Here are several of the top insights from the discussion.

Cash flow is top of mind for small business owners, but other metrics are important, too

As businesses set up for long-term financial health, cash flow — the amount of cash being transferred into and out of a business during a regular period — is often the top metric they are looking at, Kelly notes.

“In most companies, you can account for things on a cash basis, which basically means as you receive $1, you recognize that,” Kelly said. “Or [you can recognize cash] on an accrual basis, so where you invoice a customer, you recognize revenue. There's a little bit of differentiation that goes along with how you're running your business and how you're going to interpret the information that comes off. But at the end of the day, when we talk about cash management and cash flow, that's key.”

However, Kelly also mentions a few more metrics that businesses should be tracking closely outside of the basics like revenue, profit and losses. These include:

  • Inventory balance.
  • Gross profit.
  • Profitability by product.
  • Profitability by employee.

When talking to investors, choose the ‘smart money’

Business owners looking for capital should carefully consider the type of investors they need to help them grow. Fazackerley notes that they should seek out ‘smart money’ from a source with a deep understanding of your industry.

“Whether they’re former founders or whether they’ve invested in other founders in your space, [smart money investors] can help you,” Fazackerley said. “You're not only getting money, but you're getting wisdom so that as you grow your company, they will see similar patterns and trends. They understand margin challenges, understand cash flow requirements, and understand the cost of goods sold. Instead of just money in the bank that you deploy as you see fit, you also have this understanding and support so you can make better decisions.”

As we start to come out of this emergency mode, start to turn your eyes toward growth.

Stephanie Sims, founder, Finance-Ability

Don’t have the answer?

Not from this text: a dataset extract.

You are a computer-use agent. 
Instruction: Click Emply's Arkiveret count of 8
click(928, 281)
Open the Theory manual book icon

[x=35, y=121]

Ask your network

Karade noted that as she has built her business and changed financial strategies during the pandemic, she has leaned on advisors and professionals who could often point her in the right direction. She mentioned SCORE and talking with retired business professionals as two places to seek help.

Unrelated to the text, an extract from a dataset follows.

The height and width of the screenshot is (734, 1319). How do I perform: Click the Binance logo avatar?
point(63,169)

“Reach out to your network, and talk to all people who are in your financial circle,” Karade said. “I consider myself the CEO, the butcher, the baker, and the candlestick maker. I needed help understanding and keeping track of bookkeeping systems to see where we're spending and where we could increase spending or decrease spending in our marketing aspects. … Talk with seasoned executives that will sit across the Zoom camera with you and really drill down on what your processes are.”

Build your finance team like a sports team

Sims, who advises many entrepreneurs on financial matters, likes to use a sports analogy for finance teams by suggesting you need two separate teams to help you manage money.

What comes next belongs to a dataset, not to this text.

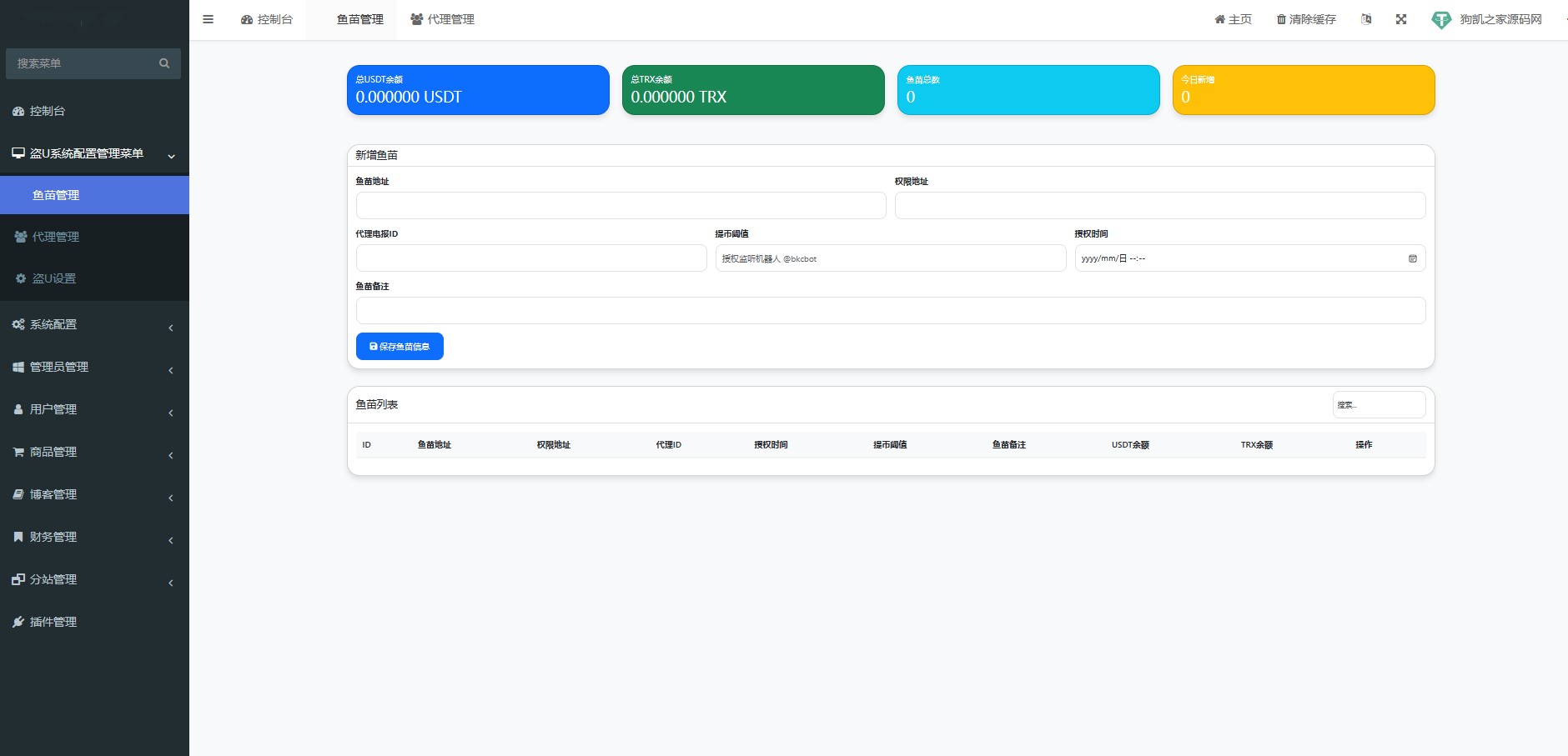Click the trash icon for 清除缓存
1568x756 pixels.
tap(1281, 19)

“Just like football teams have an offense and defense, you need two distinct lineups on that financial team,” Sims said. “You need the people who help you track and understand your numbers, and often those are internal. And you also need the people who are going to help you find the resources to grow. Those people are important because they're going to use that financial data to make those decisions.”

Think about growth in the post-pandemic period

With the COVID-19 pandemic’s end (hopefully) coming this year, Sims points out that businesses need to shift from panic mode to growth mode.

“As we start to come out of this emergency mode, start to turn your eyes toward growth,” Sims said. “Especially as you start to think about the resources you need to grow your business, whether that’s through a banking relationship or it might be related to venture capital. The most important thing to think about is what you want out of your business. You have to know what is right for you because ultimately, any of the resource partners you bring in need to be aligned with that mission.”

CO— aims to bring you inspiration from leading respected experts. However, before making any business decision, you should consult a professional who can advise you based on your individual situation.